One thing I've seen a lot of people mention is that illegal aliens are "doing the jobs Americans won't do," but this is not true. Most legal residents just won't do those jobs at the artificially low wages. For example, take an illegal resident working 12-14 hours a day in a hot field picking tomatoes during the summer, for maybe $7-8 an hour (which is the actual wage paid to many immigrant workers in the fields in California).
If, theoretically, there were ZERO illegal workers available to do that work, then economics tells us that employers would have to pay whatever prevailing wage to legal residents that the market would support for that labor. So (and I'm making this up since I have no idea what the market would support), let's just say the wages for such labor would go up to $12/hour. At that rate, they are able to find enough resident workers (aka "Americans") to pick all the tomatoes. Correspondingly, the price of tomatoes would go up.
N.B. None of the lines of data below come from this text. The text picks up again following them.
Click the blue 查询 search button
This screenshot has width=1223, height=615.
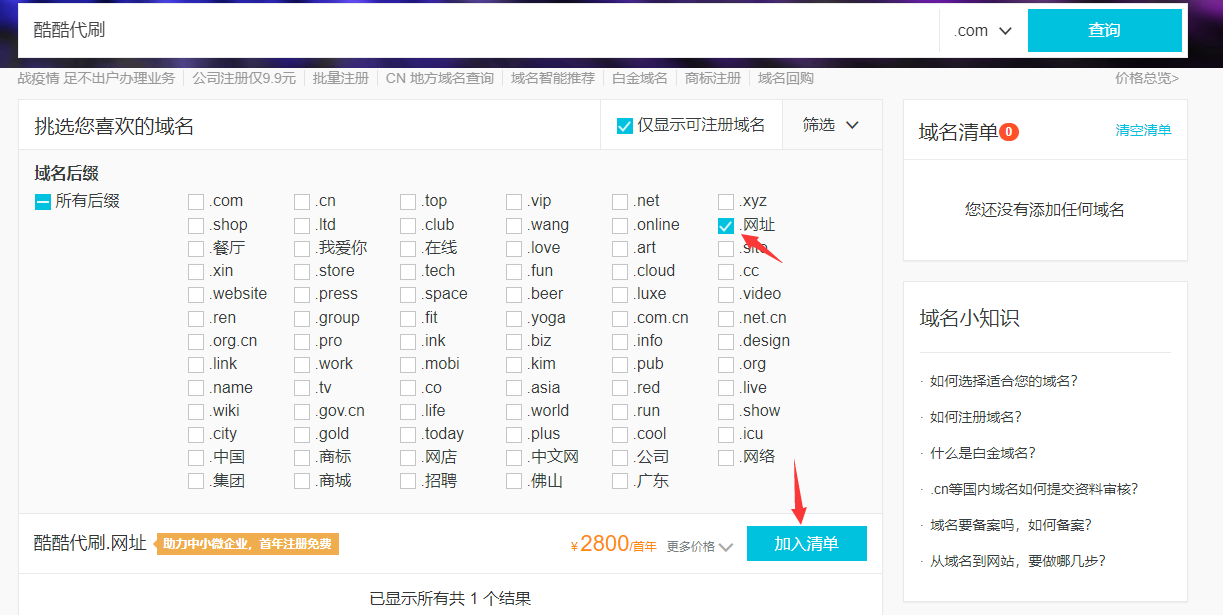1104,30
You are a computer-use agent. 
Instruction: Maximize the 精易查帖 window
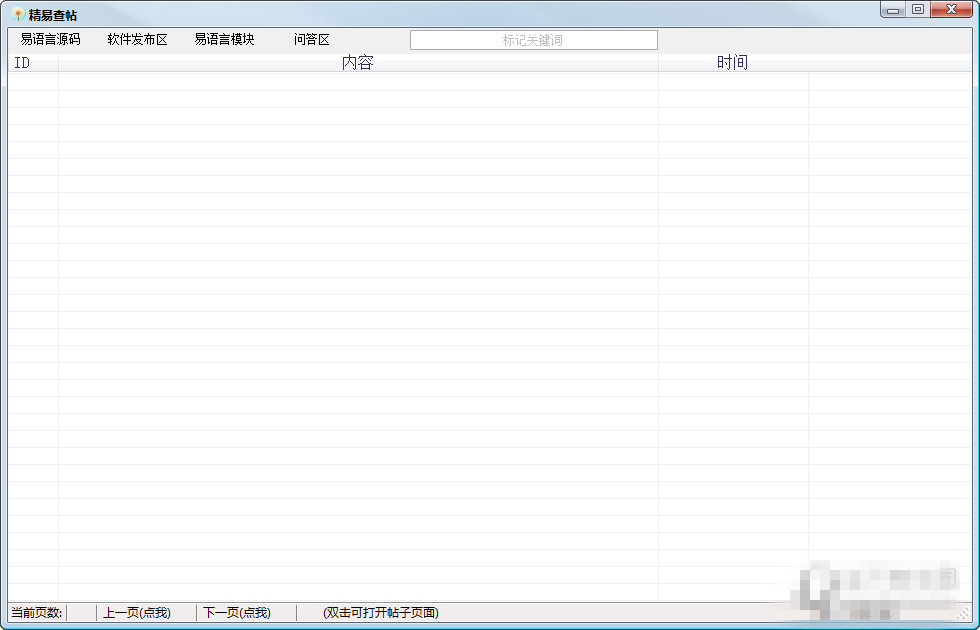pos(917,9)
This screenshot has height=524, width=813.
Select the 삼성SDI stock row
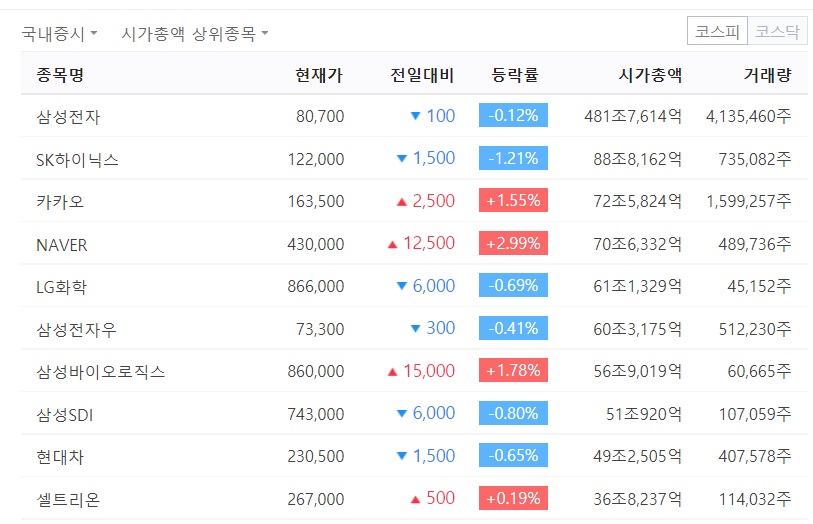65,414
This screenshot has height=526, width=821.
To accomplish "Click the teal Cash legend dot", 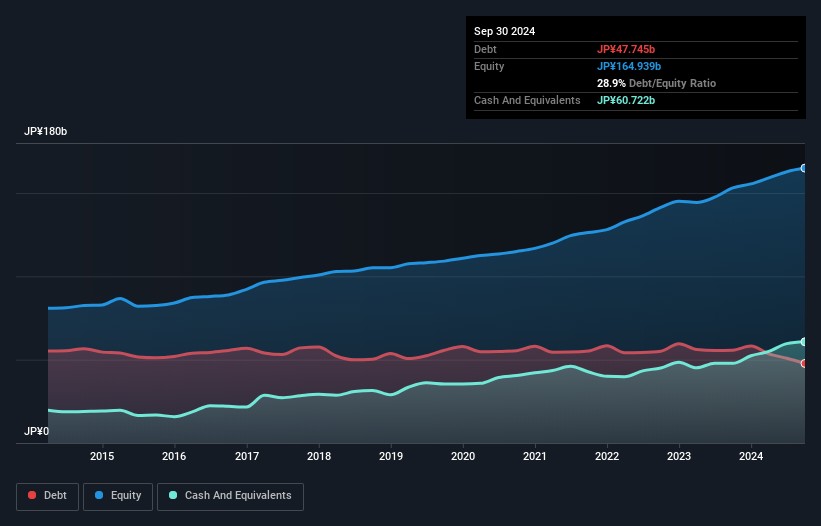I will tap(173, 496).
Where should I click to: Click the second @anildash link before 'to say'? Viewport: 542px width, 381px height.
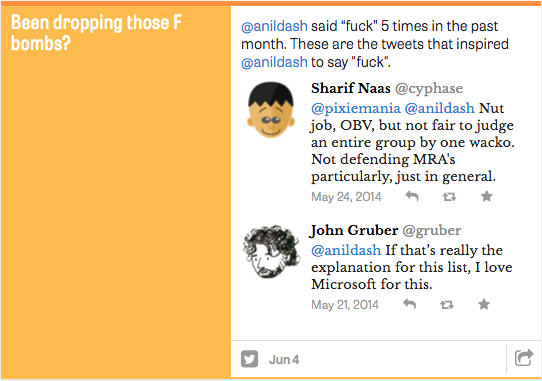pyautogui.click(x=274, y=62)
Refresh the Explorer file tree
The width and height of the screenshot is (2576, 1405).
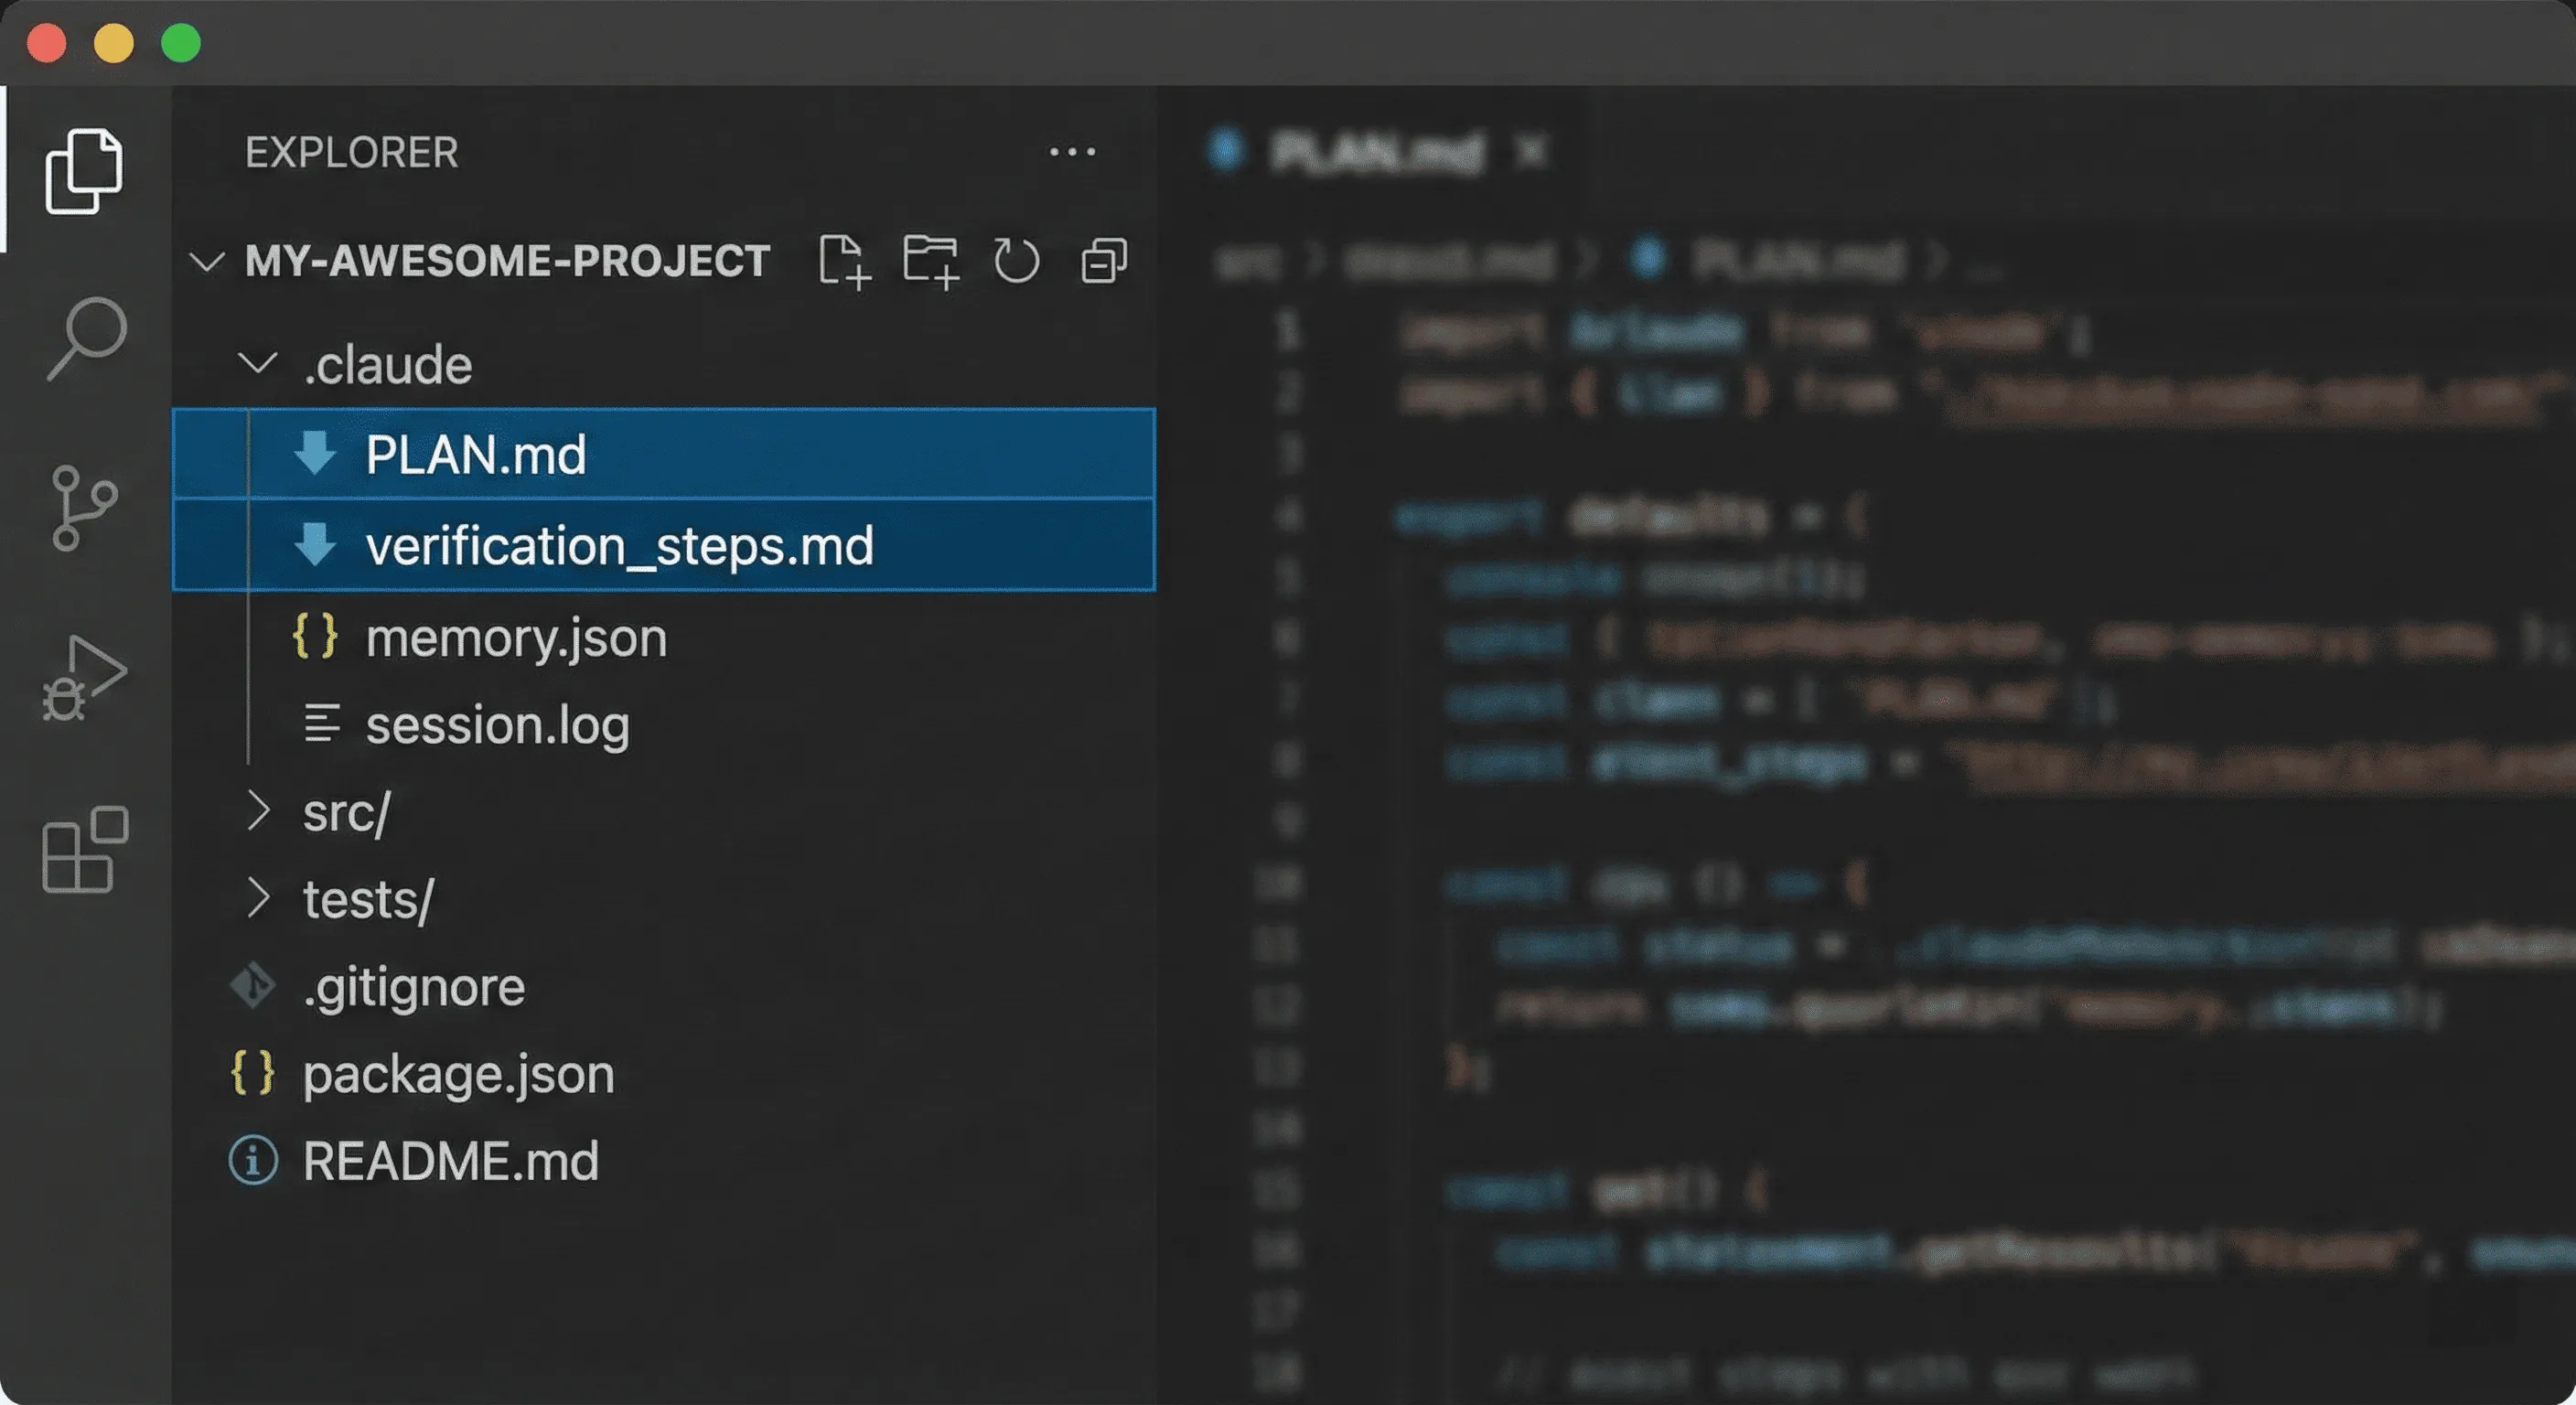1016,261

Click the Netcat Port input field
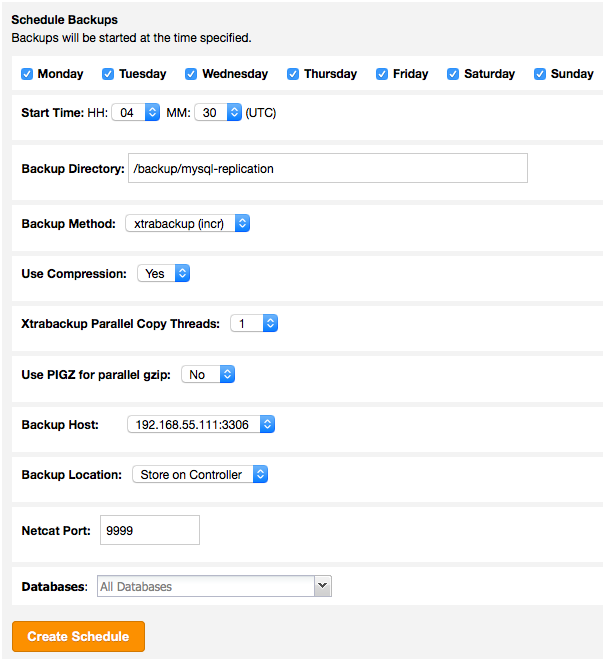point(150,530)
In the end, everything would balance out. People might buy less tomatoes if the price goes up, but eventually the market would stabilize with supply/demand/price. It's not that Americans are unwilling to do those jobs at those wages, it's that employers are (illegally) able to hire workers and pay them less-than-prevailing wages, thereby crowding out legal workers at higher pay. And the workers getting less-than-prevailing wages are unable to afford supporting their families at reasonable levels in many cases, thereby creating a drain on the rest of society (no health insurance, no ability to pay taxes, unable to buy enough food to feed the family, etc.).
Who cares if tomatoes cost more? The other side of that tomatoes-cost-more equation is we end up with more unemployed legal residents (aka "Americans") who become a drain on society, collecting social welfare. This is no different than any other consumer product. Employers hire workers, pay wages, produce a product, and sell the product to cover expenses plus make some kind of profit. Introducing illegal and artificially low wages into the equation upsets the otherwise healthy balance. I have nothing but compassion for a person who comes to America seeking a better life, but in the macro sense, allowing the illegal and unequal pay situation to continue creates a problem for society at large.